Complexity: β’ expected worst-case time complexity - O (N); β’ the expected worst-case complexity of space is O (N), outside of the storage of input (not counting the storage required for input arguments).
My answer is 100% WRONG! What's wrong with it? First let me point out the obvious mistakes
- return value - I return 0 because there is no indication of what to return if an integer is missing.

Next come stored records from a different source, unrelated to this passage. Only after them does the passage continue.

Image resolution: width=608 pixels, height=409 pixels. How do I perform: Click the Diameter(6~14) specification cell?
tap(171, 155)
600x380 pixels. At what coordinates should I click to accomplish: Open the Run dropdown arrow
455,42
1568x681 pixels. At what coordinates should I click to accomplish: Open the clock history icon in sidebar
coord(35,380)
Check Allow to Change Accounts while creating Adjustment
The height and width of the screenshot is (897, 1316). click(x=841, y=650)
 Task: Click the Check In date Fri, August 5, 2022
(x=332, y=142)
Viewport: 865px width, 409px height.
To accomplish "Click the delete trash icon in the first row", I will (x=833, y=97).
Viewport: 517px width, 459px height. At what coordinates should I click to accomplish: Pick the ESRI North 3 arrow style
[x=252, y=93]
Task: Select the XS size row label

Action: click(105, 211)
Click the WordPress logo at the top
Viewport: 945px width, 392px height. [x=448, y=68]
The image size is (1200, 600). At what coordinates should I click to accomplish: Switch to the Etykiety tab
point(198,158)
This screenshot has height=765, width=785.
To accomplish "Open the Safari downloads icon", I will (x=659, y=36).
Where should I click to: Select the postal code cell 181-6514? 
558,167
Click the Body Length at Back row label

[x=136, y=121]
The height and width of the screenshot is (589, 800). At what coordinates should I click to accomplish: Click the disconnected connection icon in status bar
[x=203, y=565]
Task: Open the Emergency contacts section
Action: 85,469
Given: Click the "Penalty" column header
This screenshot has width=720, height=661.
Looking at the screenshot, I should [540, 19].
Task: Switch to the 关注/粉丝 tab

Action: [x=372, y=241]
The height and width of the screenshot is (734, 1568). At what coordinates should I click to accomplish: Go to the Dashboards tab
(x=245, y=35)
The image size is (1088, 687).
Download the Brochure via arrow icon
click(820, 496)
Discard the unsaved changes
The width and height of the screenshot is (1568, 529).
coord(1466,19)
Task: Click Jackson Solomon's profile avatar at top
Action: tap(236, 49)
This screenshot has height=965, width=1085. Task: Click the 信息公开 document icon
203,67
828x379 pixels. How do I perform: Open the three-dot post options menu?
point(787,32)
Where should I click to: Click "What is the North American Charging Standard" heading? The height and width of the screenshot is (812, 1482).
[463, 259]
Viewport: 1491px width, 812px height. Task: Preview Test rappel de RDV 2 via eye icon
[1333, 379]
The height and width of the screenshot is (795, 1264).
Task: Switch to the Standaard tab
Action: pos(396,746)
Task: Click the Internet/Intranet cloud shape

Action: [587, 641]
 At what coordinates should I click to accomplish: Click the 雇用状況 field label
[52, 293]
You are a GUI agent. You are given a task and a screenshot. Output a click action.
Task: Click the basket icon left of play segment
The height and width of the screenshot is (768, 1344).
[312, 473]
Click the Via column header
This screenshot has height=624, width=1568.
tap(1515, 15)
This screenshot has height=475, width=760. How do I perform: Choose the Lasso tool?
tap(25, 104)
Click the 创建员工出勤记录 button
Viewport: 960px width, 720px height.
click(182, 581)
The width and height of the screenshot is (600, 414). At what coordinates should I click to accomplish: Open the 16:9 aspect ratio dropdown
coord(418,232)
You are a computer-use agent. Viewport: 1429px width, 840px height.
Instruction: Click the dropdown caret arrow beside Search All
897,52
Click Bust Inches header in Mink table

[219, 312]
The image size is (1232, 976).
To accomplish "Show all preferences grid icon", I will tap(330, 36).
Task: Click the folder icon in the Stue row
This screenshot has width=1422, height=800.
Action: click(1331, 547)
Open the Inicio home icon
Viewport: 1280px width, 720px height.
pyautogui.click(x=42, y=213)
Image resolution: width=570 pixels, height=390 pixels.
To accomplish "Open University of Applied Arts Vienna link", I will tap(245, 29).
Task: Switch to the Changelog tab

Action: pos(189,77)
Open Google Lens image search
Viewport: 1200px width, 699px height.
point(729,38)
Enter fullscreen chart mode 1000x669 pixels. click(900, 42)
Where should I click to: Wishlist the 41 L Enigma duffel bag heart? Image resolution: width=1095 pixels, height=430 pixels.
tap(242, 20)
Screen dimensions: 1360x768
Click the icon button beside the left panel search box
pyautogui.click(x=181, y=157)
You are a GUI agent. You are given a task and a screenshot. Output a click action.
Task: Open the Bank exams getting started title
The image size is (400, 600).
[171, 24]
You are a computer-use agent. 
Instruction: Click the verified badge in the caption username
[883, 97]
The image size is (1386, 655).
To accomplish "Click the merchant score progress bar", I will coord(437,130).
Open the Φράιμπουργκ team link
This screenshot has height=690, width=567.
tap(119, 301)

The assumptions I made may be wrong
- returns the smallest positive integer (greater than 0) that does not occur in A. Here I am not checking for negative values
my code, which works on its own test cases, and works on negative numbers too, got 0%.
function solution(A) {
// write your code in JavaScript (Node.js 0.12)
A.sort();
var a_length = A.length;
for(var i = 0; i < a_length; i++){
// if i is 0 - 1 = -1 then do not do the following
// if i is 1 - 1 - 0 then do the follow
// if i >= 0 then do the following
if(i - 1 >= 0){
// remember above there is a A.sort() so it
// looks like this
// A[0] = 1
// A[1] = 1
// A[2] = 2
// A[3] = 3
// A[4] = 4
// A[5] = 6
// if A[1] is 1 and A[1-1 = 0] is 1 then this is 1>1 false
// if A[2] is 2 and A[2-1 = 1] is 1 then this is 1>1 false
// if A[3] is 3 and A[3-1 = 2] is 2 then this is 1>1 false
// if A[4] is 4 and A[4-1 = 3] is 3 then this is 1>1 false
// if A[5] is 6 and A[5-1 = 4] is 4 then this is 2>1 true return A[i - 1] + 1 where A[5 - 1 = 4] is 4 + 1 is 5. 5 is returned.
if(A[i] - A[i - 1] > 1){
return A[i - 1] + 1;
}
}
}
// this does not check for negative
// returns the minimal positive integer (greater than 0
// this is a return no minimal positive integer found
return 0;
}
Everything is wrong, example of test result:
simple simple test 0.072 s WRONG ANSWER received 3 expected 1
Why does this work for me and not for them.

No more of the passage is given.